A new book by journalists Bob Woodward and Robert Costa contains a singularly startling allegation. In the waning weeks of the Trump administration, Gen. Mark Milley, chairman of the Joint Chiefs of Staff, twice called his counterpart, Gen. Li Zuocheng, of the People’s Liberation Army, offering assurances that the United States was not about to launch an attack against China.
“If we’re going to attack,” Milley told Li, according to Woodward and Costa, “I’m going to call you ahead of time. It’s not going to be a surprise.”
The surprise turns out to be the revelation of Milley’s actions. Some in the Defense Department may have known about the calls, but one thing seems clear: President Donald Trump, the U.S. commander in chief, did not. Milley acted of his own volition, without prior presidential approval.
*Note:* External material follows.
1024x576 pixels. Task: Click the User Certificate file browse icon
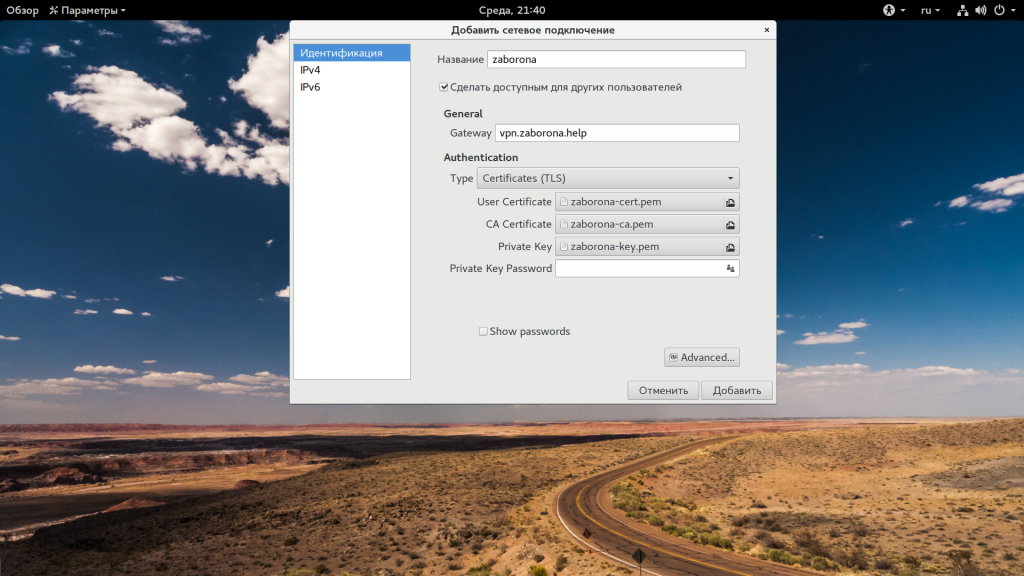(x=731, y=202)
On that point, Christopher Miller, then serving as acting Defense secretary, is emphatic, describing Milley’s actions to Fox News as a “disgraceful and unprecedented act of insubordination.”
Providing adversaries with advance notice of U.S. military actions does not number among the prescribed duties of the chairman of the joint chiefs. Arguably, the Woodward-Costa allegations, if accurately reported, qualify as treasonous. At the very least, they raise serious doubts about Milley’s respect for the bedrock principle of civilian control of the military. To state the matter bluntly, when adherence to that principle raised the possibility of an outcome not to Milley’s liking, he seemingly granted himself an exemption.
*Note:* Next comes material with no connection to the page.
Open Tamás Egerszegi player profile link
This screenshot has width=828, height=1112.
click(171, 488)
Of course, all of this happened in a specific context: Woodward and Costa’s chilling account is only the latest to depict the unraveling Trump presidency following the November election. Unwilling to accept defeat, the incumbent all but ceased to govern and instead devoted himself to overturning the election’s results by any means necessary, violating the rule of law and waiving the Constitution.
Milley’s response, however, shouldn’t have been to do likewise.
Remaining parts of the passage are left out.